Record set:
######
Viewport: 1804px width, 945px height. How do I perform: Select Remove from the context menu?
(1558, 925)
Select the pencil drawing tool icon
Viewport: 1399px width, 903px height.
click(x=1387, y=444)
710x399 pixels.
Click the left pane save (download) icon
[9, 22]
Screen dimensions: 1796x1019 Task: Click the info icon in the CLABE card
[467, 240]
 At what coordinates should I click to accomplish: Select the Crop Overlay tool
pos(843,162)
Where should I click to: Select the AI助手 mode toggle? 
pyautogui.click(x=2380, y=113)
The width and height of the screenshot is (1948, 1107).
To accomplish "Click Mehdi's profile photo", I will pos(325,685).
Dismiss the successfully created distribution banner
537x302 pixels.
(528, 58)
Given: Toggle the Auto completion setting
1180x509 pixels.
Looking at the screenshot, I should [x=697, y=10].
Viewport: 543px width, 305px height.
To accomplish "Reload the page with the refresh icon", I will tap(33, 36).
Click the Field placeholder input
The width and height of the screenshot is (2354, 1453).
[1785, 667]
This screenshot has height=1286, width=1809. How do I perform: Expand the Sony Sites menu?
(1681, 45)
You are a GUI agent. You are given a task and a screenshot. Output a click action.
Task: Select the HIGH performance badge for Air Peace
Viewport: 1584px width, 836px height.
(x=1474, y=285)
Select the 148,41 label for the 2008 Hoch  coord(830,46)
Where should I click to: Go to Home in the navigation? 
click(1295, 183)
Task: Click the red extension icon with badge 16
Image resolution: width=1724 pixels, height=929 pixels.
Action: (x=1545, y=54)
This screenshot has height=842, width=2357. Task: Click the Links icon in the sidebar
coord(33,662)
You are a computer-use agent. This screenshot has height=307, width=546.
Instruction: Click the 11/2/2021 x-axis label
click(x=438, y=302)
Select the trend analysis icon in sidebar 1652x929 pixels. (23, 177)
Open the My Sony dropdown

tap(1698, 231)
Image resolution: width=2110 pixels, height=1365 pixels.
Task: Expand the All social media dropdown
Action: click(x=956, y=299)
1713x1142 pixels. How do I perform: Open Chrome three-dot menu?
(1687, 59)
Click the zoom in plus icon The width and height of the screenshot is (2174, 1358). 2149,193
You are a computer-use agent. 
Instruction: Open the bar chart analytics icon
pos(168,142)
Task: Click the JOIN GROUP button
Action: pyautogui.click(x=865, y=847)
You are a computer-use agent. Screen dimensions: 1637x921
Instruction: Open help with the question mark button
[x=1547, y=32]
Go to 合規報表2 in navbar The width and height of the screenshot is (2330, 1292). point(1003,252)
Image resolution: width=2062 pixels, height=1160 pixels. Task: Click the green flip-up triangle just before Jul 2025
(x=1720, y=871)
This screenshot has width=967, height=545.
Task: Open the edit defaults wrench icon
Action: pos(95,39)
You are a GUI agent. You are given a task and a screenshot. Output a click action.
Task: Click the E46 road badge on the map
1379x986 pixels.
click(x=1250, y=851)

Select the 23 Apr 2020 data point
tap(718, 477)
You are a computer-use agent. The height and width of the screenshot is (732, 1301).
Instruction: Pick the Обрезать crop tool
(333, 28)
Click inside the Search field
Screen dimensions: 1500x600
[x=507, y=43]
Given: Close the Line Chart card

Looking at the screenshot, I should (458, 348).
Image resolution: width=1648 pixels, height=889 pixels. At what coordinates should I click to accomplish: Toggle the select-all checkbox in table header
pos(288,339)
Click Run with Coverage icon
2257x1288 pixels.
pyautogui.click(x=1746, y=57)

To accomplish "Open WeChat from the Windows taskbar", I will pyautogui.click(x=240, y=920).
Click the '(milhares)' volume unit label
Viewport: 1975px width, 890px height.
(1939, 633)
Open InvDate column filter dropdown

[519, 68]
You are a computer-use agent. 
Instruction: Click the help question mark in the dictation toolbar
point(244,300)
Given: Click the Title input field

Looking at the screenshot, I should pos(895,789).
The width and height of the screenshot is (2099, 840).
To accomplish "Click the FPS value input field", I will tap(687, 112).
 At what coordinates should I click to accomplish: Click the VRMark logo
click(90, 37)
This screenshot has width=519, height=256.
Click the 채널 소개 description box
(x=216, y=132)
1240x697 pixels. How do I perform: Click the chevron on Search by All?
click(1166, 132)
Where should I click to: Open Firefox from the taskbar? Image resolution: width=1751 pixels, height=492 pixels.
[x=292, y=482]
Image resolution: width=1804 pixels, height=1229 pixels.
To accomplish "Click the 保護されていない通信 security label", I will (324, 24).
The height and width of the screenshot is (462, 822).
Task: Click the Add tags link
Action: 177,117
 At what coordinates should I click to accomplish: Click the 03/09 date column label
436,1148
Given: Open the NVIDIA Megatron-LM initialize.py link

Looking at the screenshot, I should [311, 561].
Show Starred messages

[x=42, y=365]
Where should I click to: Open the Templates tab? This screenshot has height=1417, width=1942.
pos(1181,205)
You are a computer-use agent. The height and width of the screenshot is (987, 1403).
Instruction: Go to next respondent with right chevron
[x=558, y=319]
######
About this exercise: Retyping every entry exactly is the whole of the task.

Exercise solution:
Viewport: 1804px width, 945px height. How do I perform: Select Remove from the context menu?
(1558, 925)
Select the pencil drawing tool icon
Viewport: 1399px width, 903px height.
click(x=1387, y=444)
710x399 pixels.
Click the left pane save (download) icon
[9, 22]
Screen dimensions: 1796x1019 Task: Click the info icon in the CLABE card
[467, 240]
 At what coordinates should I click to accomplish: Select the Crop Overlay tool
pos(843,162)
Where should I click to: Select the AI助手 mode toggle? 
pyautogui.click(x=2380, y=113)
The width and height of the screenshot is (1948, 1107).
To accomplish "Click Mehdi's profile photo", I will pos(325,685).
Dismiss the successfully created distribution banner
537x302 pixels.
(528, 58)
Given: Toggle the Auto completion setting
1180x509 pixels.
Looking at the screenshot, I should [x=697, y=10].
Viewport: 543px width, 305px height.
To accomplish "Reload the page with the refresh icon", I will tap(33, 36).
Click the Field placeholder input
The width and height of the screenshot is (2354, 1453).
[1785, 667]
This screenshot has height=1286, width=1809. How do I perform: Expand the Sony Sites menu?
(1681, 45)
You are a GUI agent. You are given a task and a screenshot. Output a click action.
Task: Select the HIGH performance badge for Air Peace
Viewport: 1584px width, 836px height.
(x=1474, y=285)
Select the 148,41 label for the 2008 Hoch  coord(830,46)
Where should I click to: Go to Home in the navigation? 
click(1295, 183)
Task: Click the red extension icon with badge 16
Image resolution: width=1724 pixels, height=929 pixels.
Action: (x=1545, y=54)
This screenshot has height=842, width=2357. Task: Click the Links icon in the sidebar
coord(33,662)
You are a computer-use agent. This screenshot has height=307, width=546.
Instruction: Click the 11/2/2021 x-axis label
click(x=438, y=302)
Select the trend analysis icon in sidebar 1652x929 pixels. (23, 177)
Open the My Sony dropdown

tap(1698, 231)
Image resolution: width=2110 pixels, height=1365 pixels.
Task: Expand the All social media dropdown
Action: click(x=956, y=299)
1713x1142 pixels. How do I perform: Open Chrome three-dot menu?
(1687, 59)
Click the zoom in plus icon The width and height of the screenshot is (2174, 1358). 2149,193
You are a computer-use agent. 
Instruction: Open the bar chart analytics icon
pos(168,142)
Task: Click the JOIN GROUP button
Action: pyautogui.click(x=865, y=847)
You are a computer-use agent. Screen dimensions: 1637x921
Instruction: Open help with the question mark button
[x=1547, y=32]
Go to 合規報表2 in navbar The width and height of the screenshot is (2330, 1292). point(1003,252)
Image resolution: width=2062 pixels, height=1160 pixels. Task: Click the green flip-up triangle just before Jul 2025
(x=1720, y=871)
This screenshot has width=967, height=545.
Task: Open the edit defaults wrench icon
Action: pos(95,39)
You are a GUI agent. You are given a task and a screenshot. Output a click action.
Task: Click the E46 road badge on the map
1379x986 pixels.
click(x=1250, y=851)

Select the 23 Apr 2020 data point
tap(718, 477)
You are a computer-use agent. The height and width of the screenshot is (732, 1301).
Instruction: Pick the Обрезать crop tool
(333, 28)
Click inside the Search field
Screen dimensions: 1500x600
[x=507, y=43]
Given: Close the Line Chart card

Looking at the screenshot, I should (458, 348).
Image resolution: width=1648 pixels, height=889 pixels. At what coordinates should I click to accomplish: Toggle the select-all checkbox in table header
pos(288,339)
Click Run with Coverage icon
2257x1288 pixels.
pyautogui.click(x=1746, y=57)

To accomplish "Open WeChat from the Windows taskbar", I will pyautogui.click(x=240, y=920).
Click the '(milhares)' volume unit label
Viewport: 1975px width, 890px height.
(1939, 633)
Open InvDate column filter dropdown

[519, 68]
You are a computer-use agent. 
Instruction: Click the help question mark in the dictation toolbar
point(244,300)
Given: Click the Title input field

Looking at the screenshot, I should pos(895,789).
The width and height of the screenshot is (2099, 840).
To accomplish "Click the FPS value input field", I will tap(687, 112).
 At what coordinates should I click to accomplish: Click the VRMark logo
click(90, 37)
This screenshot has width=519, height=256.
Click the 채널 소개 description box
(x=216, y=132)
1240x697 pixels. How do I perform: Click the chevron on Search by All?
click(1166, 132)
Where should I click to: Open Firefox from the taskbar? Image resolution: width=1751 pixels, height=492 pixels.
[x=292, y=482]
Image resolution: width=1804 pixels, height=1229 pixels.
To accomplish "Click the 保護されていない通信 security label", I will (324, 24).
The height and width of the screenshot is (462, 822).
Task: Click the Add tags link
Action: 177,117
 At what coordinates should I click to accomplish: Click the 03/09 date column label
436,1148
Given: Open the NVIDIA Megatron-LM initialize.py link

Looking at the screenshot, I should [311, 561].
Show Starred messages

[x=42, y=365]
Where should I click to: Open the Templates tab? This screenshot has height=1417, width=1942.
pos(1181,205)
You are a computer-use agent. The height and width of the screenshot is (987, 1403).
Instruction: Go to next respondent with right chevron
[x=558, y=319]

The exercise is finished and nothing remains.